- **TEXT FOR ANALYSIS**
= Beginning of Section =

Skyscraper in Columbus, Ohio

The LeVeque Tower is a 47-story skyscraper in Downtown Columbus, Ohio. At 555 ft 5 in it was the tallest building in the city from its completion in 1927 to 1974, and remains the second-tallest today.

Designed by C. Howard Crane, the 353,768 sqft Art Deco skyscraper was opened as the American Insurance Union Citadel in 1927 and at the time was the fifth tallest building in the world. Built at a cost of $8.7 million, the tower's design incorporates ornate ornamentation and a terracotta facade, and it was designed with 600 hotel rooms in two wings as well as an attached performance venue, the Palace Theatre. After the American Insurance Union went bankrupt in the Great Depression, the tower was renamed the Lincoln-LeVeque Tower in 1946, and later the LeVeque Tower in 1977.

= End of Section =

- **SUPPLIED RECORDS**
= Beginning of Section =

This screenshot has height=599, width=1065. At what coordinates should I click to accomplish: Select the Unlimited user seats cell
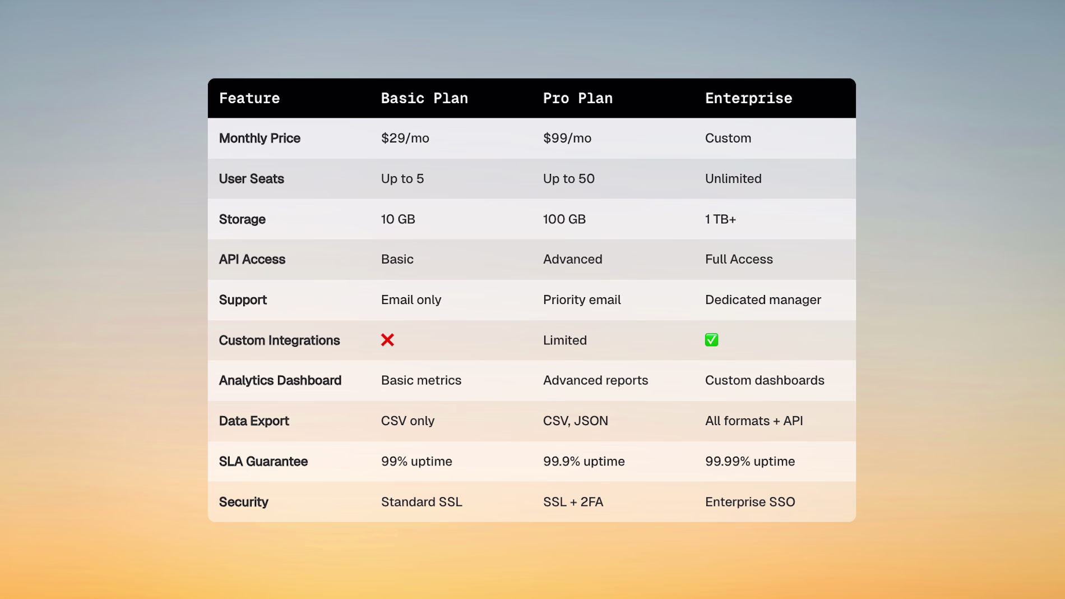pyautogui.click(x=733, y=179)
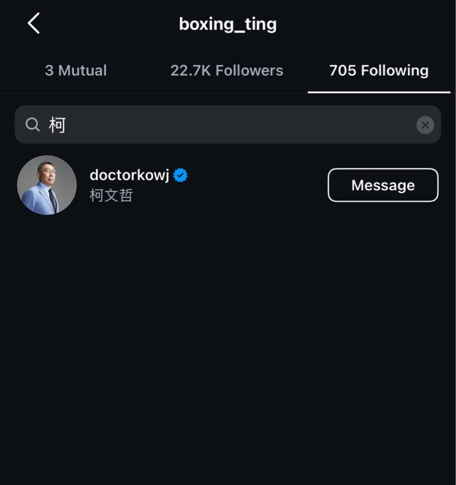Switch to the 3 Mutual tab

tap(76, 70)
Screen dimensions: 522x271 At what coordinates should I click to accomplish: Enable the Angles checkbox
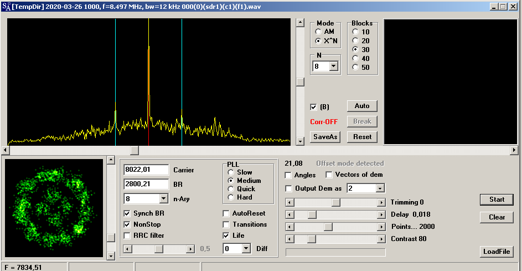(288, 175)
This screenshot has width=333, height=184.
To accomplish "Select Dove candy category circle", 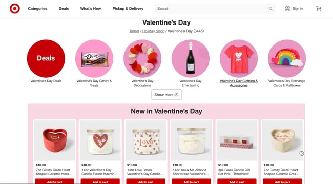I will click(94, 58).
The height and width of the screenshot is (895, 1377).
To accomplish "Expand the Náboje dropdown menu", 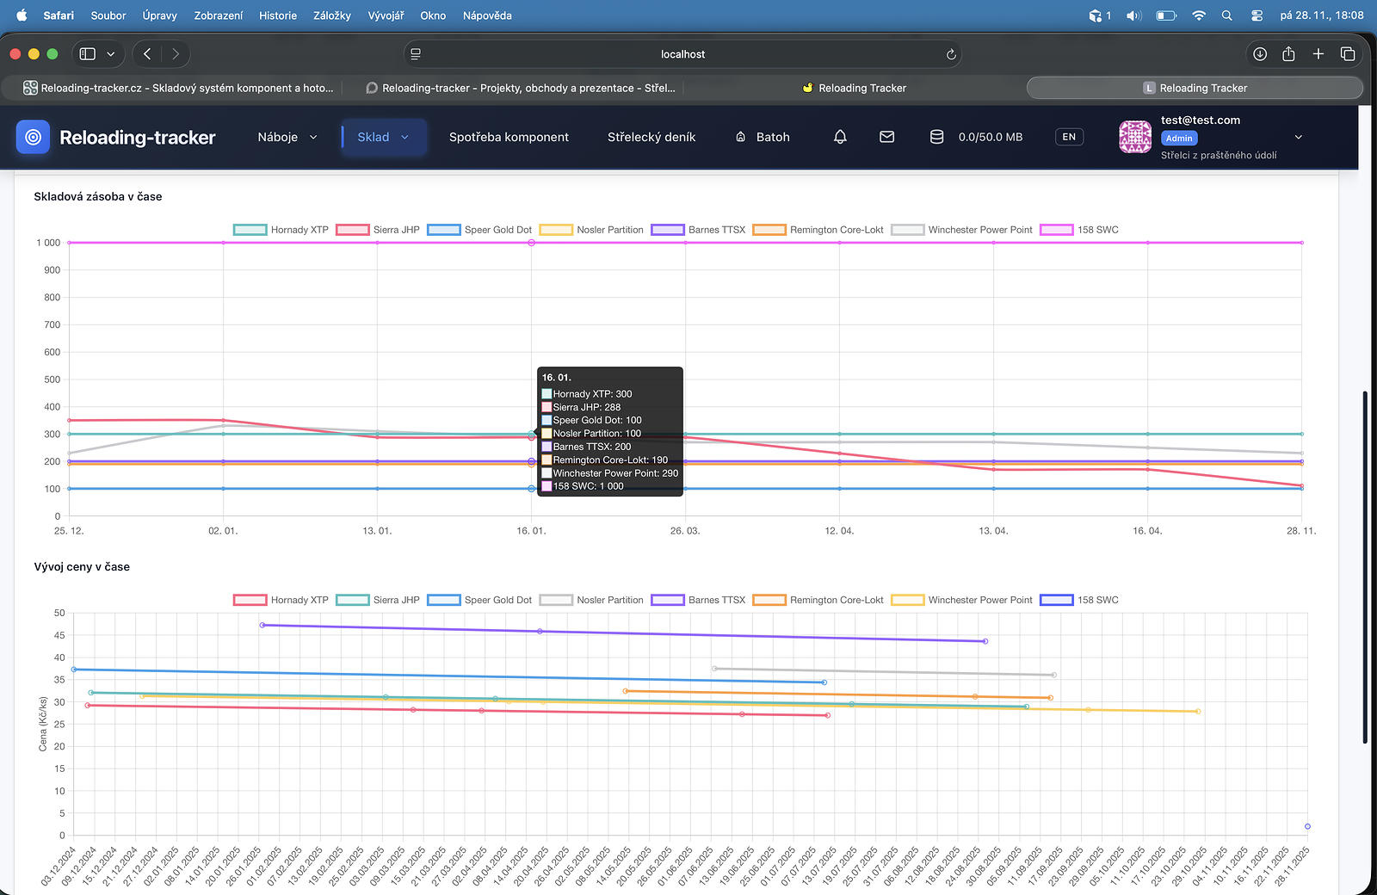I will [287, 137].
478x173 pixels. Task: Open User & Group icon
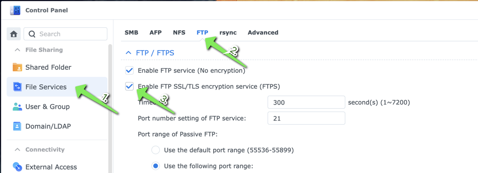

= End of Section =

- **EXERCISE INSTRUCTIONS**
• A. According to the text about the LeVeque Tower, what name did the building carry when it opened in 1927?
• B. Extend the text about the LeVeque Tower, picking up after its final sentence.

- **ACTIVITY ANSWERS**
• A. The American Insurance Union Citadel.

• B.
The tower's office space saw mixed success in attracting tenants during its early history, but it became home to a number of state agencies and law firms. As development of Downtown Columbus peaked beginning in the 1960s and several other high rise buildings were constructed, the tower faced increasing competition from other major office buildings and its vacancy rates rose. Over the course of its history, the tower changed hands several times before being sold to a group of real estate investors in 2011. The current owners subsequently converted it into a mixed-use development, including a hotel, apartments, condominiums, offices and a restaurant, which opened in 2017.

== Design and construction ==
What would become the LeVeque Tower was commissioned by the American Insurance Union, a group formed in 1894 as a "fraternal insurance company, secret society and social club" by John J. Lentz, who would later become a U.S. Representative, and who served as president of the organization. Originally named the American Insurance Union Citadel, the tower was to be the headquarters for the organization and would replace a smaller building it owned on the corner of Broad Street and Front Street in Downtown Columbus, a short distance from the Scioto River. The tower was designed by Detroit, Michigan-based architect C. Howard Crane, known for grandiose designs. Its construction took place during the first wave of modern skyscraper development in the United States.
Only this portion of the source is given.